Anytime a new horror movie comes out, horror fans and critics trip over themselves to call it the scariest movie since Hereditary, which was the scariest movie since Paranormal Activity, which was the scariest since The Blair Witch Project, which was the scariest since The Exorcist, and so on in an endless horror ouroboros of escalating hype. Well, Undertone, a possession movie about paranormal podcast hosts who stumble upon a ten-part series of increasingly cursed audio clips, is actually, hyperbole aside, the scariest movie in quite some time. It earns that title not with jump scares or gore, but with an impressively economical command of its audience’s every sense. Writer-director Ian Tucson sets his hooks early, relying on restraint, minimalism, and some of the best sound design in the genre to ratchet tension from subtle unease to full-body chill.

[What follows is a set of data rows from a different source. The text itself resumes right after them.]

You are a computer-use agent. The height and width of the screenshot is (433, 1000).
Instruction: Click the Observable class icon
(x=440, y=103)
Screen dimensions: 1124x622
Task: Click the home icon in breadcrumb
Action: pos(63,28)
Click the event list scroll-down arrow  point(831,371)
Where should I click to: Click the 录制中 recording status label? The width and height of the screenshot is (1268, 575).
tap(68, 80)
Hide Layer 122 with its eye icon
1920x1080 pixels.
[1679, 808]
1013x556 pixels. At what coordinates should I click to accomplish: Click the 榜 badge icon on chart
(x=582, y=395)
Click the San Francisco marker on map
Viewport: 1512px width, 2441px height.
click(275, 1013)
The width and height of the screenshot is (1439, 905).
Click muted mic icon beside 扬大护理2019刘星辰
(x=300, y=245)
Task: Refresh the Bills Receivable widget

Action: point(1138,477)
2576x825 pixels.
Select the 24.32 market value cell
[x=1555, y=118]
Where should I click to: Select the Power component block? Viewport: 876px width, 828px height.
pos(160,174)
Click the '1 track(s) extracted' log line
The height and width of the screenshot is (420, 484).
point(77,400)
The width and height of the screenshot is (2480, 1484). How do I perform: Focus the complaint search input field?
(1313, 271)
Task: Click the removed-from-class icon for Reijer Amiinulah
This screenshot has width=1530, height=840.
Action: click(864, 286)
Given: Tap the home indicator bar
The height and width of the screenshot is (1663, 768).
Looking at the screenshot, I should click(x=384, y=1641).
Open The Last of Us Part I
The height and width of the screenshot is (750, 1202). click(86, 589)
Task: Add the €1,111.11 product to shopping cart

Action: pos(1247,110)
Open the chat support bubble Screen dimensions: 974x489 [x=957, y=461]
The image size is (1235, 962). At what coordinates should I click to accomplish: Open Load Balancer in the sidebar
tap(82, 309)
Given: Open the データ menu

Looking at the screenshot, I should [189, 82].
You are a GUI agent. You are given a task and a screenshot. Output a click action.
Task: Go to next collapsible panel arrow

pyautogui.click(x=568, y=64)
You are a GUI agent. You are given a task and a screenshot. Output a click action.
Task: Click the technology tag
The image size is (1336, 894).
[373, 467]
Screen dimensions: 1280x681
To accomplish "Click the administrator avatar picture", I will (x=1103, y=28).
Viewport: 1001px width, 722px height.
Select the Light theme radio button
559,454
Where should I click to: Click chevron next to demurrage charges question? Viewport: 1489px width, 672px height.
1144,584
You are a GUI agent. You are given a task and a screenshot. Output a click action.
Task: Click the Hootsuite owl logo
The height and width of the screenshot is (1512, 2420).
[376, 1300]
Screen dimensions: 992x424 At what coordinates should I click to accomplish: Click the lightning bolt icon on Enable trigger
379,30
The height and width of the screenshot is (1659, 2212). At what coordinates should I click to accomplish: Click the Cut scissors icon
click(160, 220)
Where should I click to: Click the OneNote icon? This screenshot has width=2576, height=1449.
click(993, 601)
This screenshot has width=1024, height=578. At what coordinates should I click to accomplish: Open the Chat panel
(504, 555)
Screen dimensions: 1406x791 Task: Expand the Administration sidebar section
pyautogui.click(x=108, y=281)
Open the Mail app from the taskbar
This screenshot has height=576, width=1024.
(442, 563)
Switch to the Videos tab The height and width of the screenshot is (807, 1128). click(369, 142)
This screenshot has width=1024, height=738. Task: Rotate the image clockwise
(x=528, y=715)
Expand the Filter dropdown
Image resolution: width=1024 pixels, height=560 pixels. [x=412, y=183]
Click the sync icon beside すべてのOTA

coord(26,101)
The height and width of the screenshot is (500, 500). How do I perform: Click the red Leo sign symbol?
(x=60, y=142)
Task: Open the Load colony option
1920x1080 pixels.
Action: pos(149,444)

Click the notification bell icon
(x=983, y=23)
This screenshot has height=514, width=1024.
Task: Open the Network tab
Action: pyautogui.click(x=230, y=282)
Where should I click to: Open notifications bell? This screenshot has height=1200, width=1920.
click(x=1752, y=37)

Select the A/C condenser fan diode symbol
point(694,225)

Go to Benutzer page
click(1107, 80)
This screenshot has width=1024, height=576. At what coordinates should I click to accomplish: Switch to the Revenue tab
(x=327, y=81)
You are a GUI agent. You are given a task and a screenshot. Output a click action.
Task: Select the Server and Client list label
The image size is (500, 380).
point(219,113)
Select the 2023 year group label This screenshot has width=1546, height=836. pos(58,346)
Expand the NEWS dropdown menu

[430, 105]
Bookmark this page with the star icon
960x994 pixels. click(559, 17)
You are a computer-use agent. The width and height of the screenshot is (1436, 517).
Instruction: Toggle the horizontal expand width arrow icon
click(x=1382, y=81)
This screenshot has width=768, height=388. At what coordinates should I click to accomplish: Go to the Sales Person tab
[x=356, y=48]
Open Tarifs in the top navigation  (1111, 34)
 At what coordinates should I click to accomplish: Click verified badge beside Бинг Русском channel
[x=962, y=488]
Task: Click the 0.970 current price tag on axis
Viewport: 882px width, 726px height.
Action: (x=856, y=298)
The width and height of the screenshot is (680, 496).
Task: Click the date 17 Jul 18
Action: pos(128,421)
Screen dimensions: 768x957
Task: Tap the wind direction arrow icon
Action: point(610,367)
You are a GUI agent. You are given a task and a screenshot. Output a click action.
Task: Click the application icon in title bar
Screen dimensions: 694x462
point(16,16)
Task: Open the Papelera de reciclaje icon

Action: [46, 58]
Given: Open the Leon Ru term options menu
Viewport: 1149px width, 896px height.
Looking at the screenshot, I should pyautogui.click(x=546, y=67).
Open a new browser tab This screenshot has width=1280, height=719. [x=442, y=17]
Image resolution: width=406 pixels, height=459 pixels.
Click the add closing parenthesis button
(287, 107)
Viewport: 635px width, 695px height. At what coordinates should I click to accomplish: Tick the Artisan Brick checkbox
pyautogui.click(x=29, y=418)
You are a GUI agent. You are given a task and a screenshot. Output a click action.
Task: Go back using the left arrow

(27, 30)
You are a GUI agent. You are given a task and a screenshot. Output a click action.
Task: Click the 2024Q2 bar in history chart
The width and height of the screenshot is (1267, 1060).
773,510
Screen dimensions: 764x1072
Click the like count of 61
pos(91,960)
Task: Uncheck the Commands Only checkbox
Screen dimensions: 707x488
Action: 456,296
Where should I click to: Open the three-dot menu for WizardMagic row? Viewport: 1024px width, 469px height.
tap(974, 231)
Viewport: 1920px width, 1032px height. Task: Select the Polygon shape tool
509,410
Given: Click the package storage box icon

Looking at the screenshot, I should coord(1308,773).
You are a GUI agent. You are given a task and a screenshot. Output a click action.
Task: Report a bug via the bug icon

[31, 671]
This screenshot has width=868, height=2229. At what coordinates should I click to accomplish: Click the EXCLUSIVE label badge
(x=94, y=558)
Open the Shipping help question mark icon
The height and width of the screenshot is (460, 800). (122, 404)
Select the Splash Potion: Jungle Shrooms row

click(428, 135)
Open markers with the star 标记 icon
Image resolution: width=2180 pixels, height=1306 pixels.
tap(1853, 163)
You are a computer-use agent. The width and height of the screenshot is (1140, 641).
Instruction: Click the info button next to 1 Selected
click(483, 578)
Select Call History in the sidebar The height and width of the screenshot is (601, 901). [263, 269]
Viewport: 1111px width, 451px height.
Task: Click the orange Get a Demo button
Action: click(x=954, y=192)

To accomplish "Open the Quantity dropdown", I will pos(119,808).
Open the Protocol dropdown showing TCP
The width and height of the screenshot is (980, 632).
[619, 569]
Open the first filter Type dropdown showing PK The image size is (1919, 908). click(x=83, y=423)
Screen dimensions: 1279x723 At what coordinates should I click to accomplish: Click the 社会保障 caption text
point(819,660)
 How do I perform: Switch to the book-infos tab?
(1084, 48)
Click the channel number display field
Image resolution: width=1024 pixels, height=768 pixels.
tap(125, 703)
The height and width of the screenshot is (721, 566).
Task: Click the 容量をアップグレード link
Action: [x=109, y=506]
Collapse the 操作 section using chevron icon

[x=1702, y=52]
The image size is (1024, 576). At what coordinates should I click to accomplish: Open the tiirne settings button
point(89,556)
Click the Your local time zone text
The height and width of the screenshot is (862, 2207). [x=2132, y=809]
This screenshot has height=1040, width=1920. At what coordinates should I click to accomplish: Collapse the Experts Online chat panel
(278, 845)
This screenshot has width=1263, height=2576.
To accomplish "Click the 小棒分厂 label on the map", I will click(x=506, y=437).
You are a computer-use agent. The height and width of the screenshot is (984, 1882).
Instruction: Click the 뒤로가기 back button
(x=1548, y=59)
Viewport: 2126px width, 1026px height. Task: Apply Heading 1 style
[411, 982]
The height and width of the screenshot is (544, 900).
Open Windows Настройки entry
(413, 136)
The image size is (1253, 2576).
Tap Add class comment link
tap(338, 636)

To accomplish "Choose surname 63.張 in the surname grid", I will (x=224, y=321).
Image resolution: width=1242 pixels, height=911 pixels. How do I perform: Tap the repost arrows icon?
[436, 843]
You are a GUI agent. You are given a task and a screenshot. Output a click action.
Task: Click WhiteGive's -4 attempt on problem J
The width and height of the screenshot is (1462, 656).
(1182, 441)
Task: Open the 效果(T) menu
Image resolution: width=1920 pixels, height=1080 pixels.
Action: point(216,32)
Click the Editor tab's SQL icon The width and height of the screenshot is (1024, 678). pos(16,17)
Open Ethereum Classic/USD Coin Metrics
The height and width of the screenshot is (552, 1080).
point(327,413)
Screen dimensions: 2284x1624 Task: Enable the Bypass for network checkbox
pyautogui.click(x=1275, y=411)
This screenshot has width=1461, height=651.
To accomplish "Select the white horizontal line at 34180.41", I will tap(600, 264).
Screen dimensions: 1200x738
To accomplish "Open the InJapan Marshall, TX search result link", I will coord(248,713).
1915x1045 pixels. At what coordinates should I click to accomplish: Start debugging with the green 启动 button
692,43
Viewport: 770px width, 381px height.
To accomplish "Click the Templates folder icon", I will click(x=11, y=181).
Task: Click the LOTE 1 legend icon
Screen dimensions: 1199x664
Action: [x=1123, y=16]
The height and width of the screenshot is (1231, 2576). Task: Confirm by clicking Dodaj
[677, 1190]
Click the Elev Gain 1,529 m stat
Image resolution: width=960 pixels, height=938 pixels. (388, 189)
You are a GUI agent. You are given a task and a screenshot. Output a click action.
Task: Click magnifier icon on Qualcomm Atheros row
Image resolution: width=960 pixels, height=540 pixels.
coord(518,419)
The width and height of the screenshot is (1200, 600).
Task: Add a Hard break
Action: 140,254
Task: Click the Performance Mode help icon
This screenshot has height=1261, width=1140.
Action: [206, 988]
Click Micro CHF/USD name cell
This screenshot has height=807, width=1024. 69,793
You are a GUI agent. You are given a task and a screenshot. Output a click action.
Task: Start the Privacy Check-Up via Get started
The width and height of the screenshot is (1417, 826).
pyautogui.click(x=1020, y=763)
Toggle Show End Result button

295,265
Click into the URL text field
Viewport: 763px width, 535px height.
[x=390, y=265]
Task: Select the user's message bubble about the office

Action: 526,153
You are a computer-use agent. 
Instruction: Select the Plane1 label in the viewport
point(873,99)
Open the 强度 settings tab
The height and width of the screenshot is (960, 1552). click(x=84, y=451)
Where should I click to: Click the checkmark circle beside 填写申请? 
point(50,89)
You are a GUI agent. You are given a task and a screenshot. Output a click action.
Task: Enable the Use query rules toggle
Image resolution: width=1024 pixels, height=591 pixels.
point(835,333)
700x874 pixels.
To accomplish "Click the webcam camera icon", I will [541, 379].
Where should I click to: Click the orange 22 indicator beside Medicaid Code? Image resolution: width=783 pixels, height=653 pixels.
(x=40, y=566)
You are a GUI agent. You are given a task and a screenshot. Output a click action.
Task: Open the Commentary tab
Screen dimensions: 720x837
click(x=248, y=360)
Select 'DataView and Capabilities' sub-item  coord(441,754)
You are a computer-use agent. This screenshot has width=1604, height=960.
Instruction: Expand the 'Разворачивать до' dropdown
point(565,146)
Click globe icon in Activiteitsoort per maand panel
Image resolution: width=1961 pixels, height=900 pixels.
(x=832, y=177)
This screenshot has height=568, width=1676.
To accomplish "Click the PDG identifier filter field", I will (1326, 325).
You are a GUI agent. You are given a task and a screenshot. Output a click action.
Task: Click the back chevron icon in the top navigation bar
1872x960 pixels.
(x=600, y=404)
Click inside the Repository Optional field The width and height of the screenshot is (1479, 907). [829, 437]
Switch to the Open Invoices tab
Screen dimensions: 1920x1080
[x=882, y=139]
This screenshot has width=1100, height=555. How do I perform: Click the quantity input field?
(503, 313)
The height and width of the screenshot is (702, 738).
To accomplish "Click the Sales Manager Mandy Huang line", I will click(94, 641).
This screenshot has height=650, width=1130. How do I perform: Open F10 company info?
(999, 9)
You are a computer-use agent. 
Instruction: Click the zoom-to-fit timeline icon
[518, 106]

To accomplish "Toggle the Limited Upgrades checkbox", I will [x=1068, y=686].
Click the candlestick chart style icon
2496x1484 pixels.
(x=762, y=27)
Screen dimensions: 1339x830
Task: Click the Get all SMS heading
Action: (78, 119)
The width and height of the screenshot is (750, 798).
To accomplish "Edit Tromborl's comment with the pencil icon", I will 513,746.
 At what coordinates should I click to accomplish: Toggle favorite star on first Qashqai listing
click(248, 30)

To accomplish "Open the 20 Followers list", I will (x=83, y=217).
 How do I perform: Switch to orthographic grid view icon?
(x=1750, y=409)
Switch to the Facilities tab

Evy (Nina Kiri), the skeptical half of the popular paranormal podcast The Undertone, finds comfort in the rational. Case after case, she remains the intellectually minded pragmatist. Everything has a logical explanation. Which is why her mother’s slow death feels so impossible to intellectualize. She tells her London-based cohost Justin (Adam DiMarco, channeling strong Aaron Mahnke-from-Lore energy, and only heard, never seen) that their weekly recordings are the only thing keeping her sane. Her life at home, caring for her dying mother, is defined by a grim kind of structure. She’s isolated and alone, entombed in the childhood home that once held love, prayer, and children’s songs. That same house becomes the film’s only location. What was once a nest becomes a tomb. And those children’s songs are twisted and corrupted, laced with hidden messages and demonic incantations, echoing through the walls.
As Evy and Justin record their newest episode, responding in mic’d up real time to the mysterious audio files sent to them, they get to know the voices on the tape: Mike and Jessa, a married couple expecting a child. When Jessa starts talking in her sleep, Mike starts recording. What begins as harmless somniloquy turns sinister quickly. As the podcast hosts go deeper into the recordings, they unearth a folklore buried inside innocuous-sounding children’s songs. Played in reverse, they contain sinister commands and eerie warnings. Something ancient. Wicked. Threaded through time.
And through all of this, we really only spend time with Evy. Aside from her comatose mother upstairs, she’s the only onscreen character. She never even leaves the house. Even the one time she does, the film cuts around it. We never see the outdoors. That decision intensifies the claustrophobia. The walls are closing in, and the camera never lets you forget it. It’s frankly incredible what they’re able to pull off with so little. A single location, mostly a single room, only two onscreen characters, and a mythos carried almost entirely by sound design.
The sound design is everything here. It is immersive, layered with found audio and intimate headset listening. You feel it in your spine. It is overwhelming in the best way and also does the heavy lifting of propelling the plot forward. It is not just window dressing. It is the story. It is integrated beautifully and stands out even in a genre that often thrives in this territory.
Kiri is an absolute find, delivering a nervy performance that blends horror and grief with total control. She is electrifying even in stillness. As the only face onscreen for most of the runtime, she often isn’t doing much, just listening and reacting, but she becomes the axis around which the whole film spins. She brings a sort of calibrated stillness when needed, cooling the room so the heat has somewhere to go once things begin to boil. When she finally starts to believe in what she’s hearing, it lands with real weight.
The direction is immaculate. It plays with negative space and shadows and uses genre tropes just enough to nod at them without ever slipping into smugness. It is meta without being self-congratulatory. This is the kind of horror that earns a few nervous laughs as release valves but remains relentlessly suspenseful and, at times, genuinely terrifying. I honestly cannot remember the last time I got this many chills in a theater, Undertone operating on the same scare frequency as Hereditary or the original Conjuring. All atmosphere, dread, and the slow unfurling of something ancient and awful. Watch this with the best sound system you can find and prepare to be thoroughly terrified.
CONCLUSION: A masterfully assembled nightmare of all-encompassing horror, Ian Tucson’s ‘Undertone‘ is as immersive as it is bone chilling, featuring truly elite sound design.